Set problem 1: List the things that, according to the game-reselling text, sell for far more money than games do.
Set problem 2:
For each statement, say whether it agrees with the game-reselling text, and quote the words of the text that decide it.
(a) When an item sells on Ebay, PayPal takes roughly 3% plus $0.30 of the sale.
(b) The writer claims to be an expert in game reselling.
(c) Postage at the buying stage usually costs from $2 to $6.
>> start Text excerpt
Tuesday, 24 July 2012

The times when internet has evolved into the stage where people can easily buy and sell items overseas in real-time auction houses and pay them easily many may have noticed that if you have basic knowledge of some segment of items and can do basic calculations it's easy to make little profit reselling items in internet and that's what we are wondering about here today at You don't have to be genius to do so. As I'm a gamer who has followed the markets for some time, though I'm not an expert in this issue, I'm about to try and bring up some instructions for other beginners in the game reselling.

Shaking your belief

Little reality check first. Games sells with very low amount of money compared to cars, estates, even furniture. This means you are making very shallow amount of profit per sale (unless you bought at overprice where you take some loss). This means you need to sell tons of stuff every month to gather up nice amount of money. If you really want to make more than hundred dollars a month there are few issues:

  • You need starting budget to buy basic game inventory (of course if you want just to make few bucks at first you can just buy a few games but even for a decent smoothly running sales you'd need hundreds of dollars and that's small business that won't grant you enough profits to make a living out of it)
  • You need to buy loads of games. Lets say that you're good at finding items cheap and know that they sell for much more for example:
    • You buy a game for $15 and then sell it for $30. Sounds like great bargain But you have to remember that:
      • You're most likely paying from $2 to $6 postage at buying stage depending of the item size ("big box" pc games are for example expensive to post) and whether it's delivery within your country or to overseas. 
      • And in addition when selling item in Ebay - PayPal takes roughly 3% +$0,30 of the sale to their pockets which in this case would be about $1,20. This can shrink your $15 profit of the resale to $10 or so. Not that much profit per game sold. Now think if you bought the game with $15 and only managed to sell with $20 you could be break even.
  • As you need to buy loads of games, you also need to find loads of good priced used games to buy! This is time consuming and you may not even find that many great deals a day because market is not big enough and there's competition when the others also recognize your "good deal". Avoid bidding wars and be reasonable what is good maximum amount to pay.
  • All in all you need to have time to find loads of profitable game deals, hope that there's enough of items in sale, have money to buy them, and then have time to auction and ship loads of sold games that may profit you $5-10 per game averagely whereas occasionally you may find a great deal and get much more.
>> end Text excerpt
>> start Entries shown
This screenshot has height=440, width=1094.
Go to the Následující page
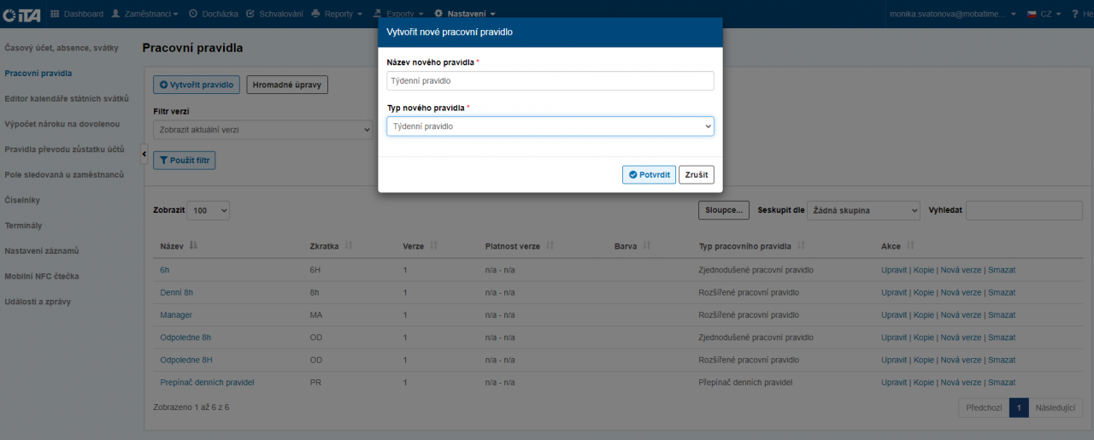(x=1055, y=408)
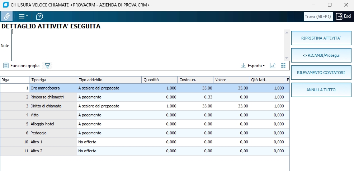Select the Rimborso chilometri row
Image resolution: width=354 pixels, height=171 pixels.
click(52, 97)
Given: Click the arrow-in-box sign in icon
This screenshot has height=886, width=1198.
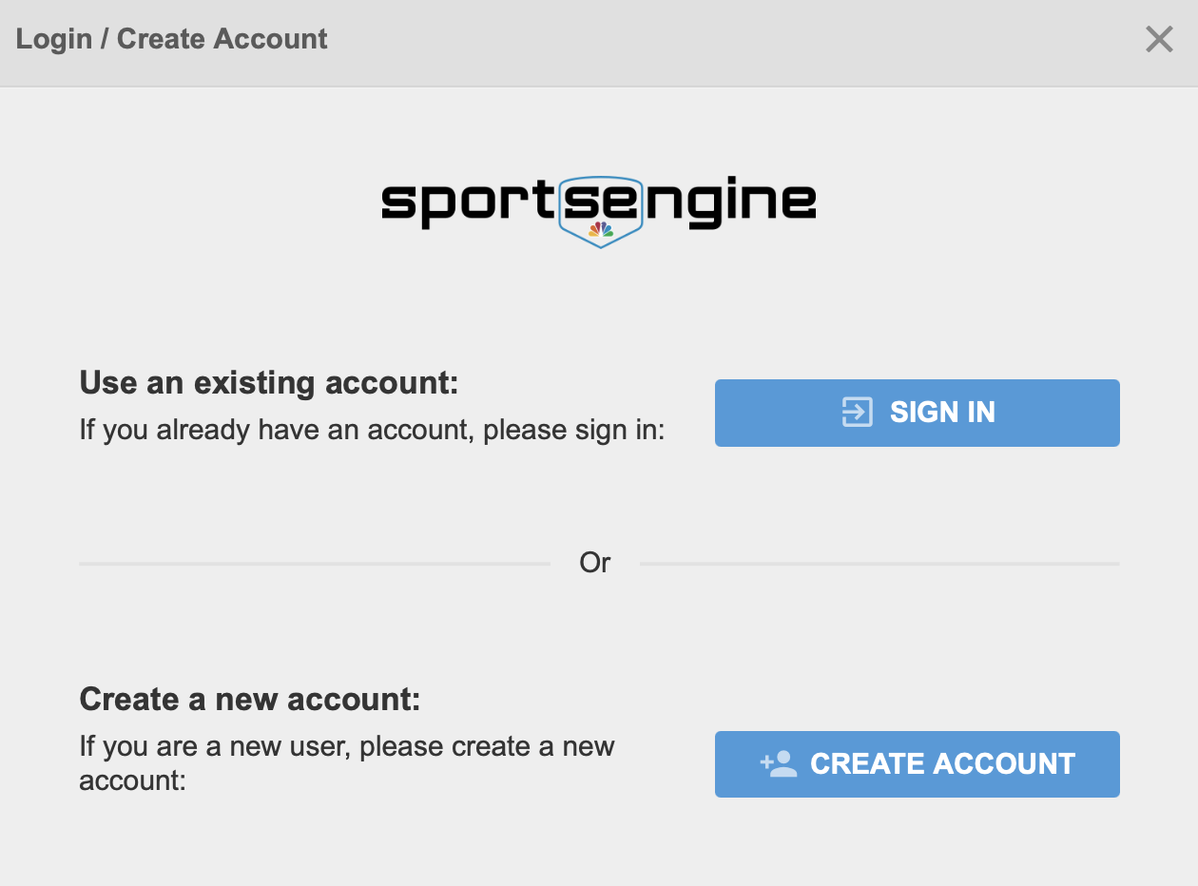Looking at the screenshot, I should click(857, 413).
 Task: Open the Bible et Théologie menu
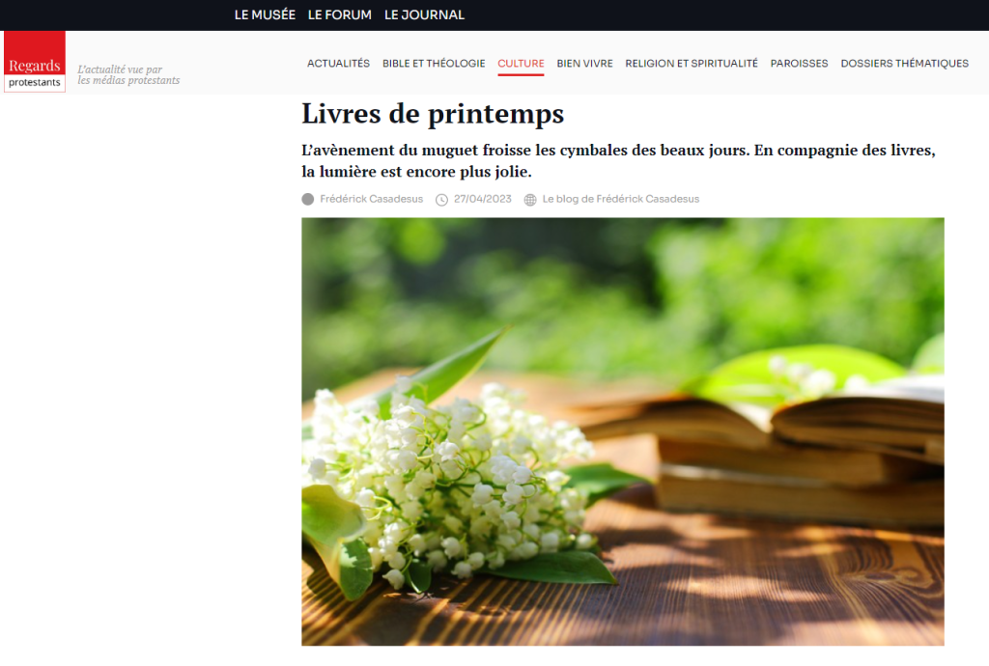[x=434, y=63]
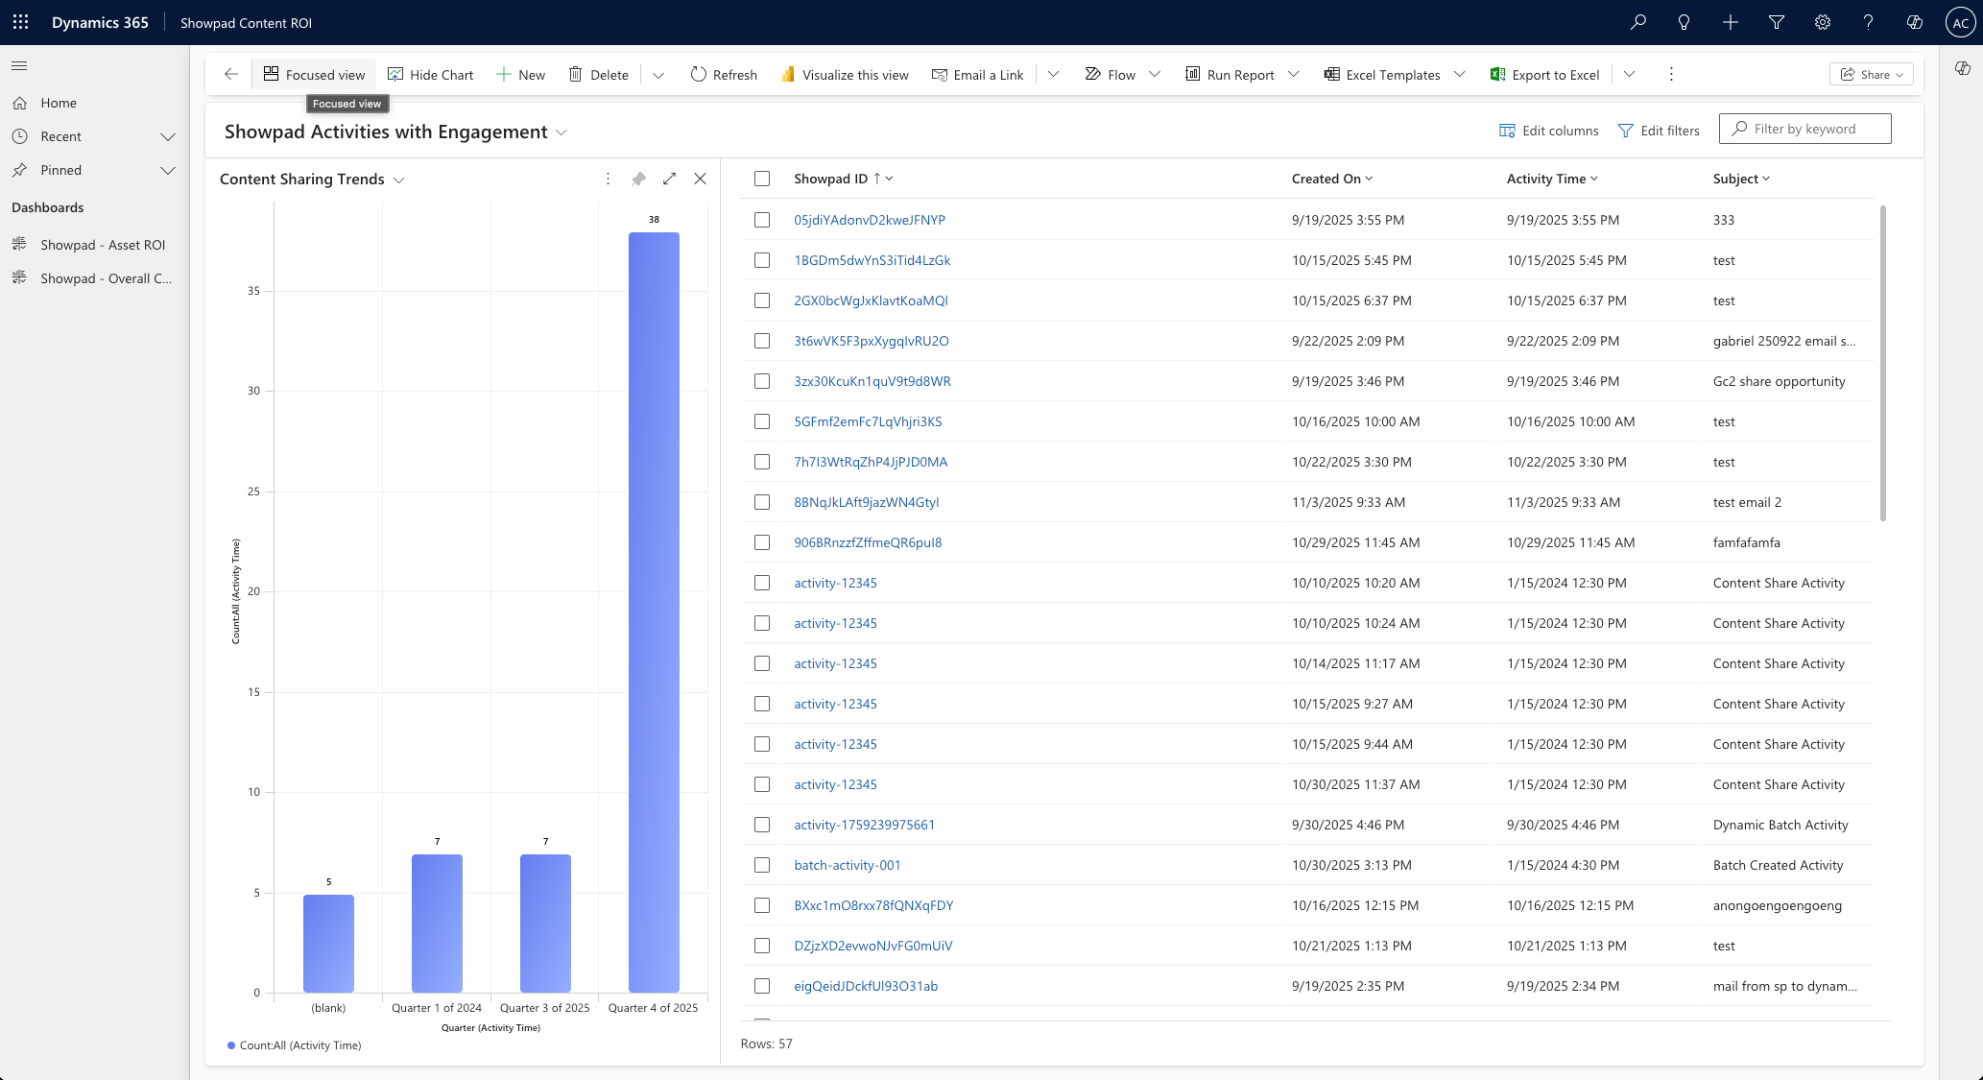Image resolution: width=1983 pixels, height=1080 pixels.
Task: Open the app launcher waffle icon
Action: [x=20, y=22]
>> end Entries shown
Correct response 1: cars, estates, furniture

Correct response 2:
(a) Yes: "PayPal takes roughly 3% +$0,30 of the sale to their pockets"
(b) No: "though I'm not an expert in this issue"
(c) Yes: "You're most likely paying from $2 to $6 postage at buying stage"